TASK STATEMENT: Go over the lines below, and when one contains the word "building", copy it.

MATERIAL TO PROCESS:
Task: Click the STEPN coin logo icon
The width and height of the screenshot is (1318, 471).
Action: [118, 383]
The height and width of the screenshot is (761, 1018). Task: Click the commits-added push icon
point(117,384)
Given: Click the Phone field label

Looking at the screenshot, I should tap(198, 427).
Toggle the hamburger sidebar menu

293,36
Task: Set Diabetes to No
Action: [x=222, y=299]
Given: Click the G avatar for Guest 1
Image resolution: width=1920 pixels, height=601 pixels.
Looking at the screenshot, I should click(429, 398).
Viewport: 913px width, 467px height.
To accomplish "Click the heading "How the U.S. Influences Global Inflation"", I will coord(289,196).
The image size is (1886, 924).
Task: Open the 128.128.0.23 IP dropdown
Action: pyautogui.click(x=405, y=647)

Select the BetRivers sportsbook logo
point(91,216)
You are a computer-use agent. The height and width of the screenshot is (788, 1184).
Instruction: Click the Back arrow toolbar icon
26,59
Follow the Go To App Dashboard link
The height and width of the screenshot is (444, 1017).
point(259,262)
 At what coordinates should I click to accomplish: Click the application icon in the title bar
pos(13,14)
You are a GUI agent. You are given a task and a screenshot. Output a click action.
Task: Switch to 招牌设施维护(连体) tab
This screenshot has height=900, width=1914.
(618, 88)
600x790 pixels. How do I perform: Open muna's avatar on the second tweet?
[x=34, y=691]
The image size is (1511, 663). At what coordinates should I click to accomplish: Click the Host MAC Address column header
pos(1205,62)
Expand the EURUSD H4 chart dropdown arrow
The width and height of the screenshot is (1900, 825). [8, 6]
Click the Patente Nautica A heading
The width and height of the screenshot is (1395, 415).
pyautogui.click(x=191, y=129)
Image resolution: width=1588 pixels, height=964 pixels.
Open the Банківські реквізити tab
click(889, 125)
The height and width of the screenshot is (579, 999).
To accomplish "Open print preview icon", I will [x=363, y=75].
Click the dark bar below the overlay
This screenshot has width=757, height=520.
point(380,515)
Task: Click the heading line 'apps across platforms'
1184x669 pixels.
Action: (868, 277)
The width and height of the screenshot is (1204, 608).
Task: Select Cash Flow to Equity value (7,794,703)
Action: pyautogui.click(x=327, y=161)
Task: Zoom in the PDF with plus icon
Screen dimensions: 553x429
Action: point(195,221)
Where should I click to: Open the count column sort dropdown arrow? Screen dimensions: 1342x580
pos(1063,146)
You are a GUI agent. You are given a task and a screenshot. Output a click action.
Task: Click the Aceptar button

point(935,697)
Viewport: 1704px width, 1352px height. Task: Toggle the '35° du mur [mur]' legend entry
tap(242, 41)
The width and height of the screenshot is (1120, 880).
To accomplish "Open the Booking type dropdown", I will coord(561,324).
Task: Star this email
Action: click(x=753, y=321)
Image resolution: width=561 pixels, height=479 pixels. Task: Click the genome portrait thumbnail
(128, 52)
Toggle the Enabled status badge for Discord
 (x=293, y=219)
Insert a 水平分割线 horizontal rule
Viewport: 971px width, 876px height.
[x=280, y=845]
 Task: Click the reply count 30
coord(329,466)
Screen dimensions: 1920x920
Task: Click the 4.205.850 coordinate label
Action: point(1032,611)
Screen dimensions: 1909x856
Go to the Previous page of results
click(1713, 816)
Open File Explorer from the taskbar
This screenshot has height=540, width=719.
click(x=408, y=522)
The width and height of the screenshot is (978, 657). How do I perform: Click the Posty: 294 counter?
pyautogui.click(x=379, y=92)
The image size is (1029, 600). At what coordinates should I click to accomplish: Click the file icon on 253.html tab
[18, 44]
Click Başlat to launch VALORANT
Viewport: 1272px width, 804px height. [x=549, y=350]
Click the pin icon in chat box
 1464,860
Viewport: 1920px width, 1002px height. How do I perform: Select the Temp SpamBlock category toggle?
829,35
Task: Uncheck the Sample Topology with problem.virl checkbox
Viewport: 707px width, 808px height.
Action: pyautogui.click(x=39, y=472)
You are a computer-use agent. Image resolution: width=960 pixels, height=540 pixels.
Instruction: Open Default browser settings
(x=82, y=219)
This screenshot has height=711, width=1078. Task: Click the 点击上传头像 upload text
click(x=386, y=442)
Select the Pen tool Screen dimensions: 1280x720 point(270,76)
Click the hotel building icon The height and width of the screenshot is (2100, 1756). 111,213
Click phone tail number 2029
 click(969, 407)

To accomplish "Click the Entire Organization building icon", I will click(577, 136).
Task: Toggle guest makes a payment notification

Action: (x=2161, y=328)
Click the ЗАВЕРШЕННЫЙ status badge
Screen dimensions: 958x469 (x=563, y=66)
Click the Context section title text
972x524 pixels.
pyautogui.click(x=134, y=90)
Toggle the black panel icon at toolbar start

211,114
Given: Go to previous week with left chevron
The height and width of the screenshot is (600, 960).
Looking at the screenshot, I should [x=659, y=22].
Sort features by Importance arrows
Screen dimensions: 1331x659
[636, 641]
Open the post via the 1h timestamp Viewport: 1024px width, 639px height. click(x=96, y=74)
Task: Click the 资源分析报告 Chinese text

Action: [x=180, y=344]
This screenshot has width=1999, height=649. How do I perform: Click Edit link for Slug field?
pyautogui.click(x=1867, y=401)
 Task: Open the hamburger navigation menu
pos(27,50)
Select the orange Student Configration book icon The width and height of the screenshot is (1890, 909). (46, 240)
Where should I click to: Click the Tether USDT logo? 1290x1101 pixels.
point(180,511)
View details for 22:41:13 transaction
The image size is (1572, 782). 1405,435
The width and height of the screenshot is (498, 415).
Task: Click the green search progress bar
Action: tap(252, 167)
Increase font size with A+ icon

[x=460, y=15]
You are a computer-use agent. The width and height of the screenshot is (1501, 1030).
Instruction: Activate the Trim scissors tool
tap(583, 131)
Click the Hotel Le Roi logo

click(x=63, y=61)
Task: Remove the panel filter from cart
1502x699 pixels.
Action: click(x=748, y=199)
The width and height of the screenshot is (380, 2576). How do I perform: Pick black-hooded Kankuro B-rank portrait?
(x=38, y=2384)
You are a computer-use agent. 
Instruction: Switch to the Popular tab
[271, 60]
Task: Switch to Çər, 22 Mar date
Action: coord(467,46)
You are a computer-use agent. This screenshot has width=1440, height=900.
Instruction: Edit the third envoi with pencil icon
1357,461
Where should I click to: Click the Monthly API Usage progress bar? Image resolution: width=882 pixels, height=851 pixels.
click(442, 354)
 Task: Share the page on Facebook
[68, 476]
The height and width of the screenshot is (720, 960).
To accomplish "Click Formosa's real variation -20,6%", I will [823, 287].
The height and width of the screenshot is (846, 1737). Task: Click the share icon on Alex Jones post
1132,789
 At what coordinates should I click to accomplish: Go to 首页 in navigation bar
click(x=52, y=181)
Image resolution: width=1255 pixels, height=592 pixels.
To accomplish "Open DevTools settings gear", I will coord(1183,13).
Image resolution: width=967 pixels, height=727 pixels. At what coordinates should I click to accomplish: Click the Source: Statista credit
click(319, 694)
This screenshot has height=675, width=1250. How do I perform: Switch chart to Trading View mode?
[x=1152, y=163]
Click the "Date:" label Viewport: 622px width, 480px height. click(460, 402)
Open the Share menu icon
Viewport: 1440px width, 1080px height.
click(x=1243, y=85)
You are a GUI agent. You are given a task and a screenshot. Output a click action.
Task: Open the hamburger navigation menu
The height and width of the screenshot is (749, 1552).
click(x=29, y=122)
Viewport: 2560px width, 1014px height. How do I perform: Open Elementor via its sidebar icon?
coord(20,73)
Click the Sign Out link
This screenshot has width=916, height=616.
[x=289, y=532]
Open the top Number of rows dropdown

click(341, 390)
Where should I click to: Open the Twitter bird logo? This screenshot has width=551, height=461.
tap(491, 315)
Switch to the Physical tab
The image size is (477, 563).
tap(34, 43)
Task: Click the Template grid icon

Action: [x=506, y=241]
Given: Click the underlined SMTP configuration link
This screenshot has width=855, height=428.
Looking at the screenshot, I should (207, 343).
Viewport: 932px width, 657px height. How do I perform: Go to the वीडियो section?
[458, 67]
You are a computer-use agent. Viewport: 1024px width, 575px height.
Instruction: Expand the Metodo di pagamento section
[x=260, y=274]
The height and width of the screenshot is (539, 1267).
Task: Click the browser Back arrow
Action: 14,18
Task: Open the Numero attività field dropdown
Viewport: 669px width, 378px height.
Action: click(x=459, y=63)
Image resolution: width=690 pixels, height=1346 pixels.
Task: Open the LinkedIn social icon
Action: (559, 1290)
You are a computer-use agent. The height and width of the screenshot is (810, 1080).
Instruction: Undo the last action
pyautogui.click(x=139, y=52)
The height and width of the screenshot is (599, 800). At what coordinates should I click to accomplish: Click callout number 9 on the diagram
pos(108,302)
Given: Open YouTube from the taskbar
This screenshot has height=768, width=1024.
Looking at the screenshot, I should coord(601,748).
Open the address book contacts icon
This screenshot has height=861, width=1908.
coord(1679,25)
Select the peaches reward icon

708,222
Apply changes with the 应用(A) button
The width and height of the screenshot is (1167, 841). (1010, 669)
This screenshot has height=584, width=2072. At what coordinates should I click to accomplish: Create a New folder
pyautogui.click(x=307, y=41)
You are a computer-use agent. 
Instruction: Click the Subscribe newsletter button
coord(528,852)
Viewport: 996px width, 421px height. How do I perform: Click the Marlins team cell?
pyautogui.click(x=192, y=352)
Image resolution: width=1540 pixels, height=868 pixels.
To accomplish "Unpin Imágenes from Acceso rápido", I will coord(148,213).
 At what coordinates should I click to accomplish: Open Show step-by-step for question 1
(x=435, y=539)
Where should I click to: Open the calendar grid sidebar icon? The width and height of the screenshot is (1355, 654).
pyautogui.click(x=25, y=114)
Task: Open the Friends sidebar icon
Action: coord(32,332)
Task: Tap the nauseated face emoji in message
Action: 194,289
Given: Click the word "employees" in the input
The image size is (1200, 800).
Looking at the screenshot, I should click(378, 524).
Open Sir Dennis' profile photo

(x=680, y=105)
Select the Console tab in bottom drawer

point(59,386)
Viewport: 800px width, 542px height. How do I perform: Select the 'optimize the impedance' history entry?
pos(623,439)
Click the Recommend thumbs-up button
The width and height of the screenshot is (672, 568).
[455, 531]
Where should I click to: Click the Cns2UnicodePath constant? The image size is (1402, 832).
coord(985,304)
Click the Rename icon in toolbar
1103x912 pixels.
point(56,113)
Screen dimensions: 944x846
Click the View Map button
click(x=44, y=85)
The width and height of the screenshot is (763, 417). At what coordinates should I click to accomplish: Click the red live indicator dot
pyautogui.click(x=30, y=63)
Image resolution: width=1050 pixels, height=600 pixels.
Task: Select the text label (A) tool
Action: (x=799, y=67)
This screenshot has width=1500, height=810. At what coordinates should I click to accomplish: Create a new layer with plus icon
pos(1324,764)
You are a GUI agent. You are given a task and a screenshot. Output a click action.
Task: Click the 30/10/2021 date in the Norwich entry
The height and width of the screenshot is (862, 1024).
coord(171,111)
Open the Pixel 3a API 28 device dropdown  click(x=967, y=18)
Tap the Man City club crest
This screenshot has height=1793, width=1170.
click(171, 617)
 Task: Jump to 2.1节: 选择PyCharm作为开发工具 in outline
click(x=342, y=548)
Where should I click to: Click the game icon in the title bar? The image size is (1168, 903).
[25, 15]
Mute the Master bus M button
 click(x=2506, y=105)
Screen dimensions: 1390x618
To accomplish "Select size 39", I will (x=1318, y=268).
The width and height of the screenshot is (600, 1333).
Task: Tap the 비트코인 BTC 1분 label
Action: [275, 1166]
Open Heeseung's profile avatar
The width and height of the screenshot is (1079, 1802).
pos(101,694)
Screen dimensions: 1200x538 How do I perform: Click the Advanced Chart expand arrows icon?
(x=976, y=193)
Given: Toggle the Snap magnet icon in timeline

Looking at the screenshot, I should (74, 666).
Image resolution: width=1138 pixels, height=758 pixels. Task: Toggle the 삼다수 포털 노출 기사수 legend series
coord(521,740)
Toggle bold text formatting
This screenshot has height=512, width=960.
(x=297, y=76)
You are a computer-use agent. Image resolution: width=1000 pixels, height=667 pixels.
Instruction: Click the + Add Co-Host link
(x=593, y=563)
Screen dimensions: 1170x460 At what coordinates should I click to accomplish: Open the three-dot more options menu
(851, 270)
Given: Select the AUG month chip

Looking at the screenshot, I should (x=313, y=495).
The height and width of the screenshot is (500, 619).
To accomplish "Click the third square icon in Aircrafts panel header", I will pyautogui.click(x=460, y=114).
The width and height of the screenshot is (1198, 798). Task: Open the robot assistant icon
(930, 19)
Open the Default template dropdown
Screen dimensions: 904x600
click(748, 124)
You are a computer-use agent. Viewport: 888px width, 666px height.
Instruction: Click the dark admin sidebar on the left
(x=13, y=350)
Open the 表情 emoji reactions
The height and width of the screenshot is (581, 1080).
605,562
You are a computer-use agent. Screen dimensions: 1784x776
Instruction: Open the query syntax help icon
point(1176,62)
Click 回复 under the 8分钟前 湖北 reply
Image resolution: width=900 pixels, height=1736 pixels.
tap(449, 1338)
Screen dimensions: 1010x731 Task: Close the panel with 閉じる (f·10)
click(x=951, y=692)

THE ANSWER:
Click the hotel building icon The height and width of the screenshot is (2100, 1756). 111,213
To accomplish "Click the Entire Organization building icon", I will click(577, 136).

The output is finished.